Dayanita Singh is best known for making books and the books are much in evidence in Go Away Closer, the Hayward Gallery show. As a way of getting art photography to a wide audience this is a strategy with much to recommend it – and it’s certainly one a lot of people are working with right now – but for me it’s no substitute for seeing a great print. And, in the case of Singh’s work, it’s another display strategy that interests me more: her portable museums, displayed here as a group as Museum Bhavan.

Dayanita Singh Hayward Gallery 2013 2

A series of complex wooden structures, each housing photographs relating to a particular topic, the museums are ways to house and display the pictures, to make connections between works and, in places, to tantalise an audience able to see some but not all of the pictures. The museums can be reconfigured according to the space and what Singh chooses to put on display in any particular location; indeed the display can be changed from day to day if Singh so chooses. The panels that make up each museum are hinged so that they can be opened out and closed, kind of like the books Singh more often works with.

Dayanita Singh - File Museum

File Museum, 2013

The Hayward Gallery installation includes elements such as the Museum of Chance, the Museum of Little Ladies and the File Museum. Containing pictures from three decades of Singh’s work, the museums offer a fascinating picture of the world, and especially Singh’s native New Delhi. I think it’s the File Museum which I find particularly intriguing, possibly because  of my own messiness and tendency to pile up things I know I need to file at some point. Ah well. Maybe one day that day will come.

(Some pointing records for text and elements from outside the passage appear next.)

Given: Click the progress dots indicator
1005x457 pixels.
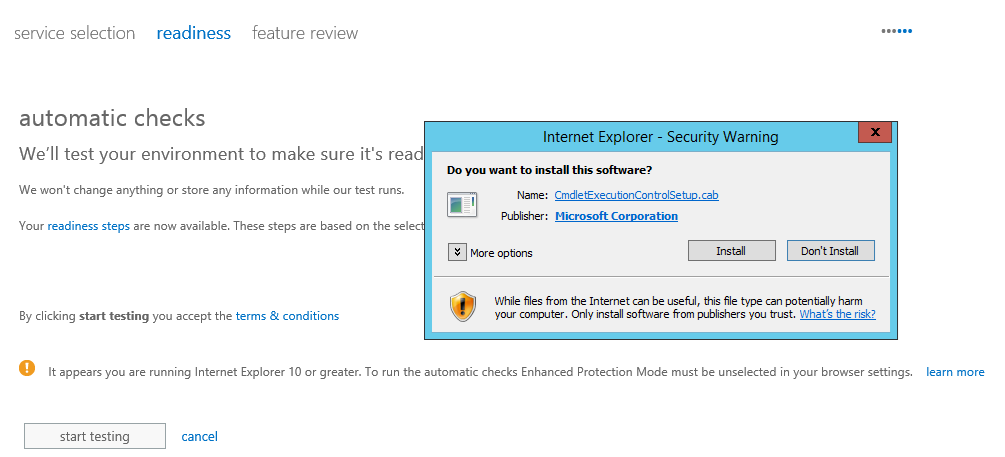Looking at the screenshot, I should click(897, 31).
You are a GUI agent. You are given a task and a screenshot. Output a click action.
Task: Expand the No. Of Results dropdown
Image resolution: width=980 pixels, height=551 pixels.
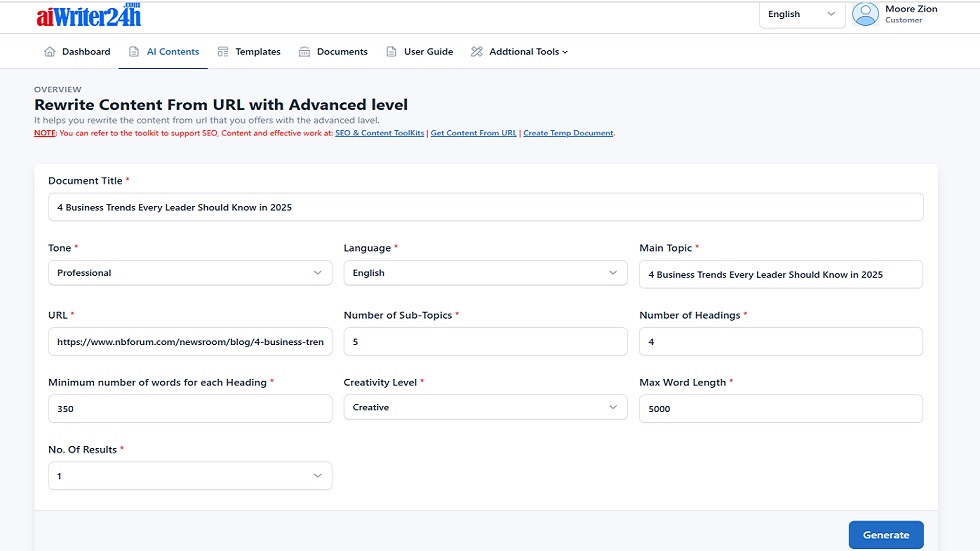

The question of how to present work is an interesting one though in my view there’s a lot to be said for sticking with convention and keeping the means of presentation as unobtrusive as possible. In the case of Singh’s museums, it’s the means of display that dominates but the nature of the structures and the flexibility they offer means that they somehow become more than the sum of their parts. The idea of varnished wooden cases housing black and white photographs sounds dusty and rather dated; the reality is very different. Though visually they reference the past – as seems appropriate for museums – in fact the museums feel fresh and innovative.

* Actually two visits, I really should allow enough time to see everything when going to galleries.

** I’m pretty sure there are more than two dozen artists out there, it just doesn’t always seem like it.